Xcode have fewer IDE bugs compared to Android Studio.
Android Studio is generally perceived as more user-friendly compared to Xcode. Git integration and Local /Remote Git history are better managed in Android Studio.
The simulators in both Android Studio and Xcode consume significant memory and may strain system resources. However, Android Studio provides more control over simulator configuration, such as network and location permission settings, directly within the IDE.
Overall, Android Studio stands out for its developer-friendly environment, extensive plugin support, and integrated assistance features. I hope Xcode will improve for better in the future.
The Community Supports
In the fast-paced world of app-making, community support is everything.
In Android community, developers eagerly welcomed Jetpack Compose, even during its early stages. Its integration with Kotlin, a familiar language, made the transition smooth. Despite initial challenges, developers saw it as a leap forward in code maintenance and workflow improvement.
In Apple community, when the transition from a non-declarative to a declarative approach was underway with UIKit, Apple swiftly introduced SwiftUI. However, the rapid pace of this transition left developers constrained to continue using UIKit, despite some imperfections. This frequent change in frameworks hampered community evolution, resulting in limited resources and documentation for SwiftUI adoption.
The Sample Apps
Let’s address this crucial aspect: the key to standardizing coding practices lies in studying the methods of creators.
The Android community offers numerous sample applications tailored to our needs. Google contributes by providing various sample applications, some of which are even open-sourced for production. This initiative was a significant step forward in encouraging more developers to join the platform.
Conversely, the Apple community lacks such robust activity. When seeking to learn something new, it can be incredibly frustrating to find the right sample app or the correct methodology.
How can we be certain that our approach aligns with standard practices?
For novice developers, this challenge of navigating through the lack of proper guidance or samples proves to be the most critical aspect of development.
The Learning Curve
As previously mentioned, SwiftUI and Jetpack Compose share similar syntax, architecture, and structure, both being declarative approach to solving common development challenges.
Through learning, practicing, and evolving, we refine our skills.
The learning curve is directly influenced by the amount of time invested and the existing knowledge base. For beginners, Jetpack Compose may offer a smoother learning curve due to its wealth of resources, tutorials, and sample apps compared to SwiftUI, and it also eliminates the macOS system requirement for development.

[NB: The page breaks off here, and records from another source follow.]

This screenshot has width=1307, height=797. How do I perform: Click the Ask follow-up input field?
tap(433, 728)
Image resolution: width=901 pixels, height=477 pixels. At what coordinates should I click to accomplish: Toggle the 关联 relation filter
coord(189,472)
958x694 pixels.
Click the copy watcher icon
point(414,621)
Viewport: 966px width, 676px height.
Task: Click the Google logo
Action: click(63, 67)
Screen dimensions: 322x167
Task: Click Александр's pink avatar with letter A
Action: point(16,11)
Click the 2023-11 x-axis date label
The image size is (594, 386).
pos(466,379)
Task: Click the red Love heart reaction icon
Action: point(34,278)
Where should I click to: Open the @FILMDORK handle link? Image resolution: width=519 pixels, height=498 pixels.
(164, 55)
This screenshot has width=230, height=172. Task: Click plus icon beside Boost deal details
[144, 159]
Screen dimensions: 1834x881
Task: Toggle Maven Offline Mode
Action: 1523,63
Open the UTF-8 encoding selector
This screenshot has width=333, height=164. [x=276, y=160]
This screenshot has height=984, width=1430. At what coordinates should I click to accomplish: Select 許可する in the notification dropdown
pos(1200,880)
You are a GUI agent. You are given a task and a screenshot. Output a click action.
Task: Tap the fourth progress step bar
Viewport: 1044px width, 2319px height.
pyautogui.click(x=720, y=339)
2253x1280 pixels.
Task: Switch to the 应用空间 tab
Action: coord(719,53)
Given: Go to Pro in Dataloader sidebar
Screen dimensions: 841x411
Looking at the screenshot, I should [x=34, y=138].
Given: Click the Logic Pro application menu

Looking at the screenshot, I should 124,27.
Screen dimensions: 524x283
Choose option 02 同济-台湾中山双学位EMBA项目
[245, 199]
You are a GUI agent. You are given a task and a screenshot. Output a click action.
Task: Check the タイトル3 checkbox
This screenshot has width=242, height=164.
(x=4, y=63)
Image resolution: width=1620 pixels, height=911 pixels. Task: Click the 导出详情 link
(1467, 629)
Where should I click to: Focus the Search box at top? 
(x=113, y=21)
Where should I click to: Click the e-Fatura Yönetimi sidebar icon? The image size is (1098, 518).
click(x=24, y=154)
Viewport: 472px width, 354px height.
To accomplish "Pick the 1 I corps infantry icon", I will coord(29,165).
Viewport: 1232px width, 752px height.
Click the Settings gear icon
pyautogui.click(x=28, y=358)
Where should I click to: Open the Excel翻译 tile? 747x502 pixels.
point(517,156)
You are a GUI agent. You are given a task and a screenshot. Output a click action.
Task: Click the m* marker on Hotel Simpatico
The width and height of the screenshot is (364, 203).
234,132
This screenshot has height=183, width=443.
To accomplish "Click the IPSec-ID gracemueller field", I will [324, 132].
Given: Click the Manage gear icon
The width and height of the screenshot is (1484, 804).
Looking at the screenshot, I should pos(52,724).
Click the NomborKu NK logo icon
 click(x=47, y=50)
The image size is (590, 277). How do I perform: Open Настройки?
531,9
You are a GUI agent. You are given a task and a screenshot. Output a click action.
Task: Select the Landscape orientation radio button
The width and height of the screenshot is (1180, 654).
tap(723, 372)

But Yeah! If you have a Mac and are interested in exploring Swift and the Apple ecosystem for development, nothing is holding you back. Swift offers a powerful and modern language for building iOS, macOS, watchOS, visionOS, and tvOS applications.
Final Thoughts
While this article couldn’t cover everything, I hope it provided a clear understanding of Android and iOS development. Whether you’re from an Android, iOS, or hybrid application background, it’s interesting to see how quickly one can adapt to a new development environment.
As Kotlin Multiplatform is rapidly gaining popularity. The goal of this article was to offer a quick overview of these frameworks, especially for developers considering cross/hybrid-platform or native approaches.
I hope you found it informative and enjoyable. Keep exploring, keep learning, and keep building better apps in the future.
It’s never too late to start a new journey of learning.